** Start Given records **
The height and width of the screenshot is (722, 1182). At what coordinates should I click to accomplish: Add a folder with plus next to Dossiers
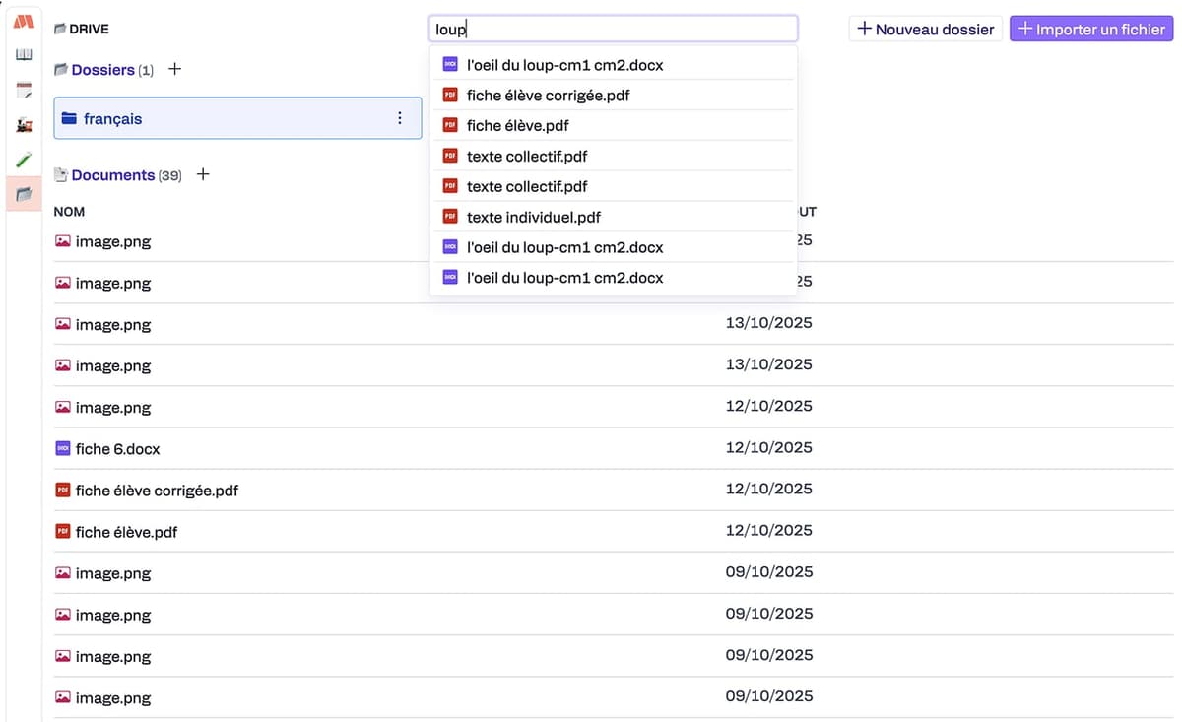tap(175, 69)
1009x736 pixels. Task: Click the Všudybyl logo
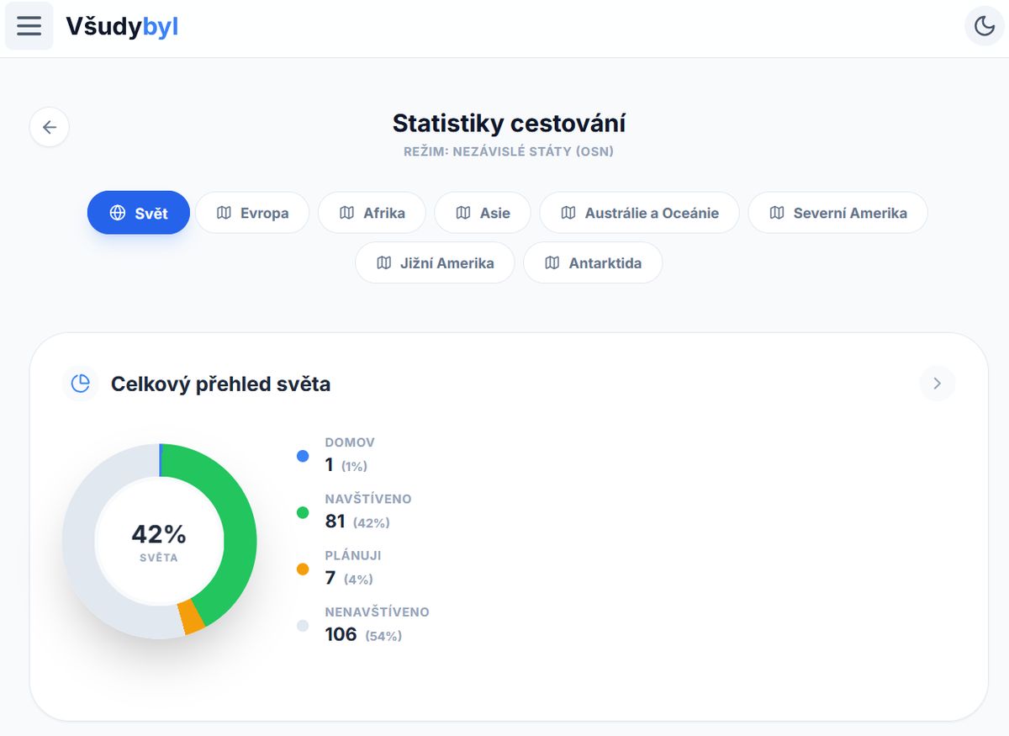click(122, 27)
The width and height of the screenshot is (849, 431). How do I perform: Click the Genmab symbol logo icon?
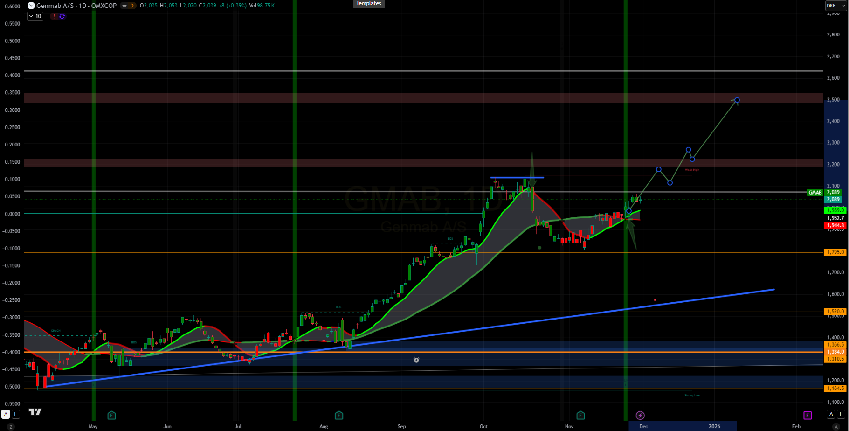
** End Given records **
Reproduce all of the data above word for word, leaving out the pictures.

» Full solution:
The height and width of the screenshot is (722, 1182). At what coordinates should I click to accomplish: Add a folder with plus next to Dossiers
tap(175, 69)
1009x736 pixels. Task: Click the Všudybyl logo
click(122, 27)
The width and height of the screenshot is (849, 431). How do I perform: Click the Genmab symbol logo icon?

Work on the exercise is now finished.